■ **TASK TO COMPLETE**: Copy out the material word for word, from the line containing "Given: Expand the post options chevron" down to the line containing "This screenshot has width=1498, height=901.", with both of those lines included.

■ **EXTRACTED ENTRIES**:
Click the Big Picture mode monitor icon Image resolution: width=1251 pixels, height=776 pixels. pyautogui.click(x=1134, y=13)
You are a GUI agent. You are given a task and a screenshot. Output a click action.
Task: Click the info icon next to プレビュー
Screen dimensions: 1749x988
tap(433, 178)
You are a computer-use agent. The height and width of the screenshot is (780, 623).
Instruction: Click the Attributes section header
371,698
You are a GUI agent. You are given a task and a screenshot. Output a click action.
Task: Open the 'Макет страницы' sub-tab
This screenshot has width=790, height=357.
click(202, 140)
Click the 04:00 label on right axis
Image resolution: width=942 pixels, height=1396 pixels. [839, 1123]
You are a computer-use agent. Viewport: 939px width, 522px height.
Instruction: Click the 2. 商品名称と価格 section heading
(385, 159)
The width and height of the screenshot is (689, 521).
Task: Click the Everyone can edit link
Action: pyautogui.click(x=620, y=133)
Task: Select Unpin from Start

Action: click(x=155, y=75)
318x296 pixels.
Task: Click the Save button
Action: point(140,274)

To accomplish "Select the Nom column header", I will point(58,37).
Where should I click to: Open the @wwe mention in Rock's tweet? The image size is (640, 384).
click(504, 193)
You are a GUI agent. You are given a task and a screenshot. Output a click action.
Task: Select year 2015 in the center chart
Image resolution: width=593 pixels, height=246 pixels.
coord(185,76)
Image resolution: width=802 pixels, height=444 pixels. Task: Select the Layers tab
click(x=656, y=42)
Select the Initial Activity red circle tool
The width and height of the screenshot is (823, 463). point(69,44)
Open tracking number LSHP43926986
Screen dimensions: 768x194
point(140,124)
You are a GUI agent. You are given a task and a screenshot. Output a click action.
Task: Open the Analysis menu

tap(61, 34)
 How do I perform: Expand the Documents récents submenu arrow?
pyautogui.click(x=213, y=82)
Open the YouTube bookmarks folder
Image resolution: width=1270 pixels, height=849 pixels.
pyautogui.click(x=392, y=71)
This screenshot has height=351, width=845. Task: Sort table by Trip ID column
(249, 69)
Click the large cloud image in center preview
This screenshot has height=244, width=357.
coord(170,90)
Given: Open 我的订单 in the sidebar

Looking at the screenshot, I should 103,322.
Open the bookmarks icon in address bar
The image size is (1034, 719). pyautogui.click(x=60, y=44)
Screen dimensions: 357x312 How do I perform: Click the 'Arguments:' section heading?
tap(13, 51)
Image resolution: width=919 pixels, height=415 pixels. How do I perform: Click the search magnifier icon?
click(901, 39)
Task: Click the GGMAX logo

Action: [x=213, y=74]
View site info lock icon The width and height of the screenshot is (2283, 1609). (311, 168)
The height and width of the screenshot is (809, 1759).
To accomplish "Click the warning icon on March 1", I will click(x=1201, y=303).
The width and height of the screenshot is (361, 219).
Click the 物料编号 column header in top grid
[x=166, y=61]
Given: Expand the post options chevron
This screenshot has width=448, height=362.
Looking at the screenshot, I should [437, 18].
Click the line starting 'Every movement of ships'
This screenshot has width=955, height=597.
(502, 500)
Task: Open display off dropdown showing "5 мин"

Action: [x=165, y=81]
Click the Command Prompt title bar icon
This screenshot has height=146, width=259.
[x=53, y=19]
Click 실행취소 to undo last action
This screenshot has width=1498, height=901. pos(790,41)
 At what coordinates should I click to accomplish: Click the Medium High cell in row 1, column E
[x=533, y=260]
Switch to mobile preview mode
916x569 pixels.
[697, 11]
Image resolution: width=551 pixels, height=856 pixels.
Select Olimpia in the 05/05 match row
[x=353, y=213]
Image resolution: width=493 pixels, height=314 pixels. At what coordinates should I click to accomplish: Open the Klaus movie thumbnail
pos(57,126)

■ **EXERCISE RESULT**:
Given: Expand the post options chevron
This screenshot has width=448, height=362.
Looking at the screenshot, I should [437, 18].
Click the line starting 'Every movement of ships'
This screenshot has width=955, height=597.
(502, 500)
Task: Open display off dropdown showing "5 мин"

Action: [x=165, y=81]
Click the Command Prompt title bar icon
This screenshot has height=146, width=259.
[x=53, y=19]
Click 실행취소 to undo last action
This screenshot has width=1498, height=901. pos(790,41)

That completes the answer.